» **What the task asks**
The full set of entries below, restated word for word and stripped of images, is the expected result.

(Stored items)

++++++++++++++++++++

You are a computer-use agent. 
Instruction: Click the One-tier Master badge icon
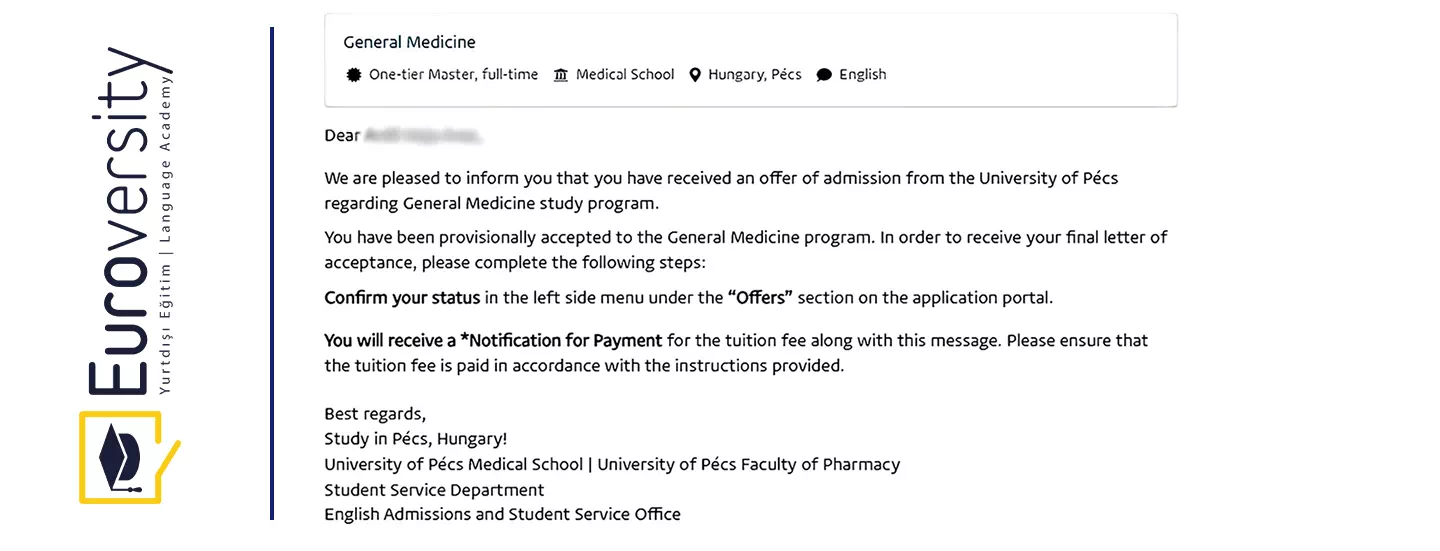[353, 75]
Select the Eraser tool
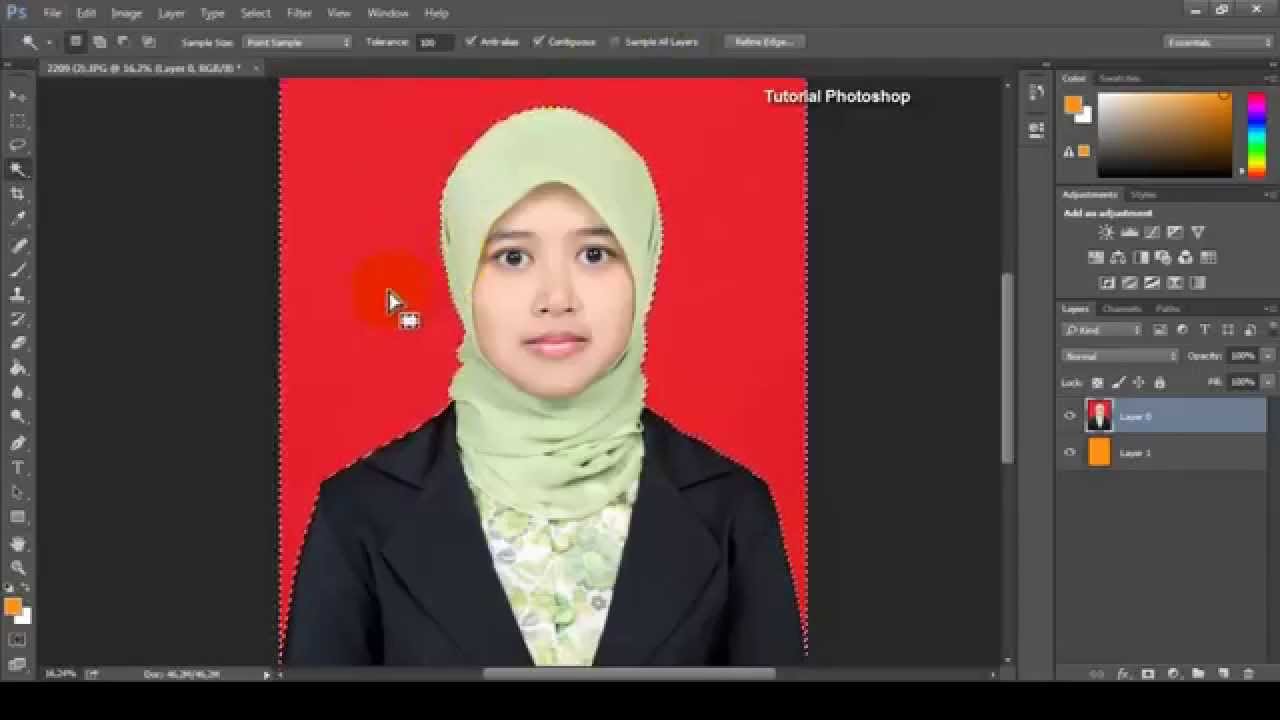The image size is (1280, 720). pyautogui.click(x=18, y=344)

++++++++++++++++++++

» **Your solution**
You are a computer-use agent. 
Instruction: Click the One-tier Master badge icon
[353, 75]
Select the Eraser tool
The image size is (1280, 720). pyautogui.click(x=18, y=344)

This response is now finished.